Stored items
+ + + + + + +
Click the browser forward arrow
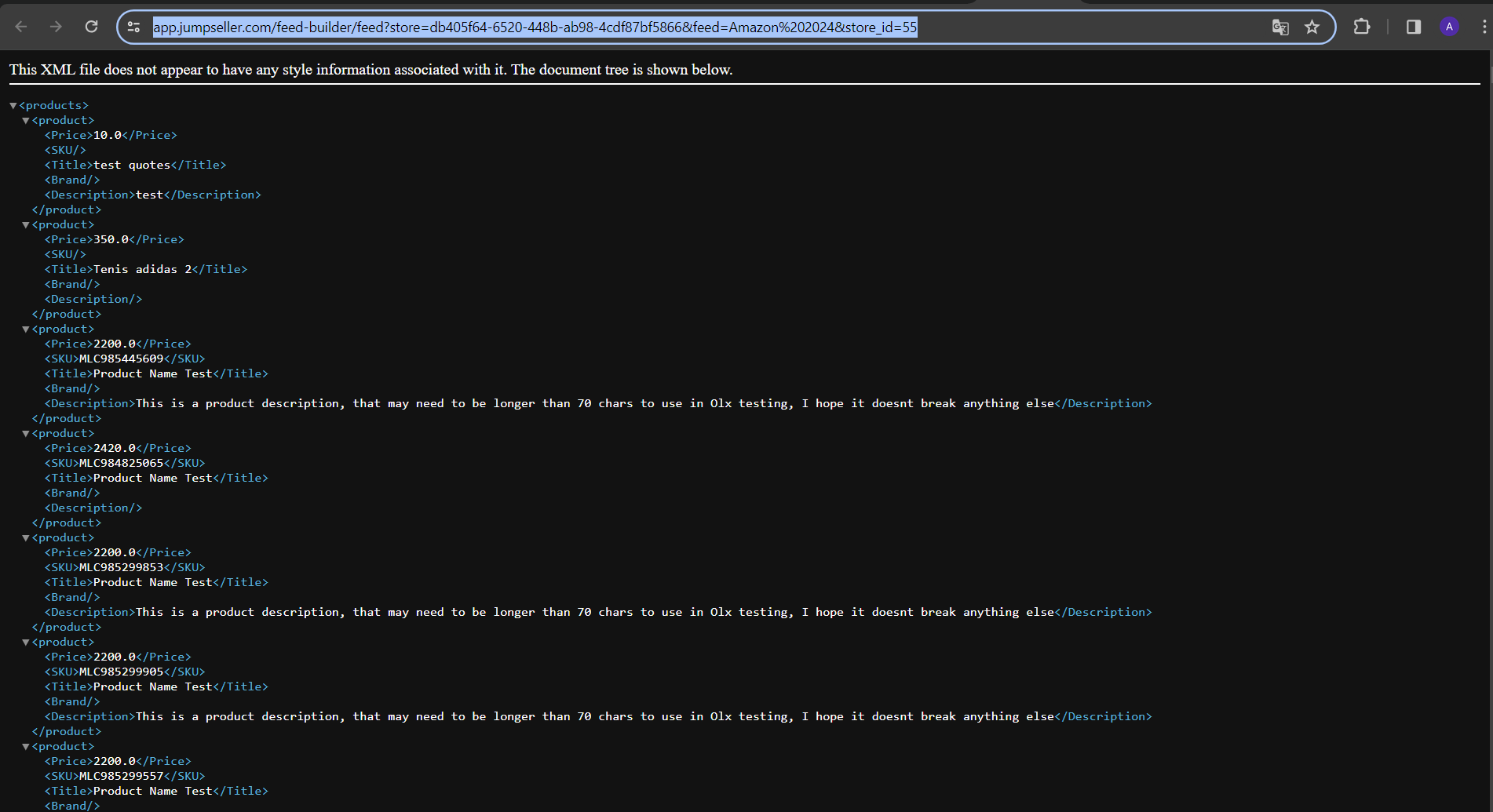This screenshot has width=1493, height=812. (56, 27)
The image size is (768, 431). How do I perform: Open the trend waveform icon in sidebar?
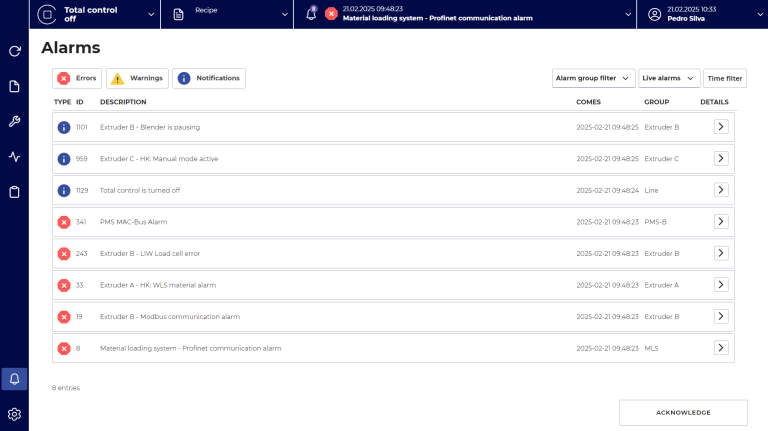click(14, 157)
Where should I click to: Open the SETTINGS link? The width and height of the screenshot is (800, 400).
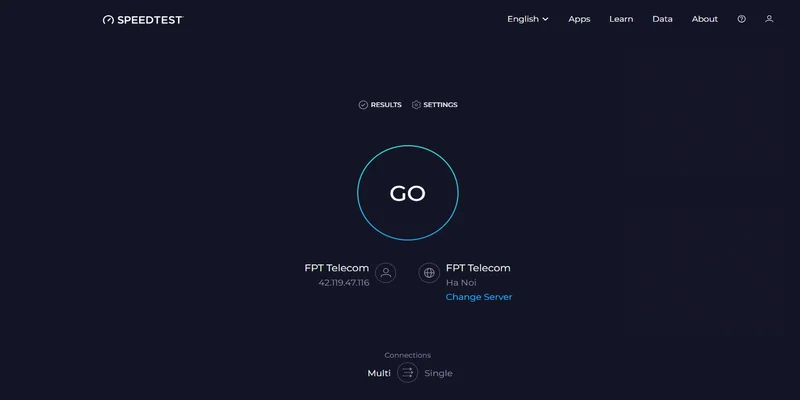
+ + + + + + +
• [Directions for this task]:
Please print each entry exactly as it stands, without the pictures.

• [Solution]:
Click the browser forward arrow
This screenshot has width=1493, height=812. (56, 27)
The image size is (768, 431). How do I perform: Open the trend waveform icon in sidebar?
click(14, 157)
Where should I click to: Open the SETTINGS link? The width and height of the screenshot is (800, 400).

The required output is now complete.